▶ [Task brief]:
Give the listing again in full, matching it character for character.

▶ [The data]:
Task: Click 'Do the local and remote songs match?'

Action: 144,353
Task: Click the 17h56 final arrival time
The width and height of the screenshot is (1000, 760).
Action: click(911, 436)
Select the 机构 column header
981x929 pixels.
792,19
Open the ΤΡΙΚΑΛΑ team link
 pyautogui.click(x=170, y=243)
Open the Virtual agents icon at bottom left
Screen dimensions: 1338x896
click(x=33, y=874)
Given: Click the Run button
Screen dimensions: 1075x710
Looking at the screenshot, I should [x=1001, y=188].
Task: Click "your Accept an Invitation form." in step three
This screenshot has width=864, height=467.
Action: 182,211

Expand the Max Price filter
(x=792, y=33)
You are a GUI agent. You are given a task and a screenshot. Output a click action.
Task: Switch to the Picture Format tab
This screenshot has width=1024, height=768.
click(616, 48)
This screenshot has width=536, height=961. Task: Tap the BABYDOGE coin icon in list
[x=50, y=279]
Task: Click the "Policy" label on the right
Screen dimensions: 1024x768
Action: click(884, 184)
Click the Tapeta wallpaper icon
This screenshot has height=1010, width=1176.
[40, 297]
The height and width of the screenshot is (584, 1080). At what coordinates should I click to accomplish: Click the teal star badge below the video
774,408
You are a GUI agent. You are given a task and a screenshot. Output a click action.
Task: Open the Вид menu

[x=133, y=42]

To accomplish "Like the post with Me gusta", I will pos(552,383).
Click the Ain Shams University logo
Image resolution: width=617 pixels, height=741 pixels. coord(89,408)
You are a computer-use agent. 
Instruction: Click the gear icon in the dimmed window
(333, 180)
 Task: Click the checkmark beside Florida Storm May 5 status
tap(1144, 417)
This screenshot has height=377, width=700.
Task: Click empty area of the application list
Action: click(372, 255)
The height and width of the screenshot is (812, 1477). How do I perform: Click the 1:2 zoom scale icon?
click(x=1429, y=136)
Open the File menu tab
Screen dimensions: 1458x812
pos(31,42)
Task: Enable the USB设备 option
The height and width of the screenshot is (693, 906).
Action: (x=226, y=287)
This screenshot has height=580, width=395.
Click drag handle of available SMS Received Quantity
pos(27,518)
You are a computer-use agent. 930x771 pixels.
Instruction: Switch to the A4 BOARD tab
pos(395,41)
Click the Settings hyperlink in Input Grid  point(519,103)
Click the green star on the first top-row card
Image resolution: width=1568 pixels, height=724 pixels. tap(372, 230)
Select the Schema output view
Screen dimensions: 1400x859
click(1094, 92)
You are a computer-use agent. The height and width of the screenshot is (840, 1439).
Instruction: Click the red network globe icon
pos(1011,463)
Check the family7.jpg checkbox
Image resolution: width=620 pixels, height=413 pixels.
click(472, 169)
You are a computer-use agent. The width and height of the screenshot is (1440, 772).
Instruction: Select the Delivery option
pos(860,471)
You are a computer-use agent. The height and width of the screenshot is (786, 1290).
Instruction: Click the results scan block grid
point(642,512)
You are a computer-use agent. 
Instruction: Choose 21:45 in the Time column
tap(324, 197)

▶ [Task response]:
Task: Click 'Do the local and remote songs match?'

Action: 144,353
Task: Click the 17h56 final arrival time
The width and height of the screenshot is (1000, 760).
Action: click(911, 436)
Select the 机构 column header
981x929 pixels.
792,19
Open the ΤΡΙΚΑΛΑ team link
 pyautogui.click(x=170, y=243)
Open the Virtual agents icon at bottom left
Screen dimensions: 1338x896
click(x=33, y=874)
Given: Click the Run button
Screen dimensions: 1075x710
Looking at the screenshot, I should [x=1001, y=188].
Task: Click "your Accept an Invitation form." in step three
This screenshot has width=864, height=467.
Action: 182,211

Expand the Max Price filter
(x=792, y=33)
You are a GUI agent. You are given a task and a screenshot. Output a click action.
Task: Switch to the Picture Format tab
This screenshot has width=1024, height=768.
click(616, 48)
This screenshot has width=536, height=961. Task: Tap the BABYDOGE coin icon in list
[x=50, y=279]
Task: Click the "Policy" label on the right
Screen dimensions: 1024x768
Action: click(884, 184)
Click the Tapeta wallpaper icon
This screenshot has height=1010, width=1176.
[40, 297]
The height and width of the screenshot is (584, 1080). At what coordinates should I click to accomplish: Click the teal star badge below the video
774,408
You are a GUI agent. You are given a task and a screenshot. Output a click action.
Task: Open the Вид menu

[x=133, y=42]

To accomplish "Like the post with Me gusta", I will pos(552,383).
Click the Ain Shams University logo
Image resolution: width=617 pixels, height=741 pixels. coord(89,408)
You are a computer-use agent. 
Instruction: Click the gear icon in the dimmed window
(333, 180)
 Task: Click the checkmark beside Florida Storm May 5 status
tap(1144, 417)
This screenshot has height=377, width=700.
Task: Click empty area of the application list
Action: click(372, 255)
The height and width of the screenshot is (812, 1477). How do I perform: Click the 1:2 zoom scale icon?
click(x=1429, y=136)
Open the File menu tab
Screen dimensions: 1458x812
pos(31,42)
Task: Enable the USB设备 option
The height and width of the screenshot is (693, 906).
Action: (x=226, y=287)
This screenshot has height=580, width=395.
Click drag handle of available SMS Received Quantity
pos(27,518)
You are a computer-use agent. 930x771 pixels.
Instruction: Switch to the A4 BOARD tab
pos(395,41)
Click the Settings hyperlink in Input Grid  point(519,103)
Click the green star on the first top-row card
Image resolution: width=1568 pixels, height=724 pixels. tap(372, 230)
Select the Schema output view
Screen dimensions: 1400x859
click(1094, 92)
You are a computer-use agent. The height and width of the screenshot is (840, 1439).
Instruction: Click the red network globe icon
pos(1011,463)
Check the family7.jpg checkbox
Image resolution: width=620 pixels, height=413 pixels.
click(472, 169)
You are a computer-use agent. The width and height of the screenshot is (1440, 772).
Instruction: Select the Delivery option
pos(860,471)
You are a computer-use agent. The height and width of the screenshot is (786, 1290).
Instruction: Click the results scan block grid
point(642,512)
You are a computer-use agent. 
Instruction: Choose 21:45 in the Time column
tap(324, 197)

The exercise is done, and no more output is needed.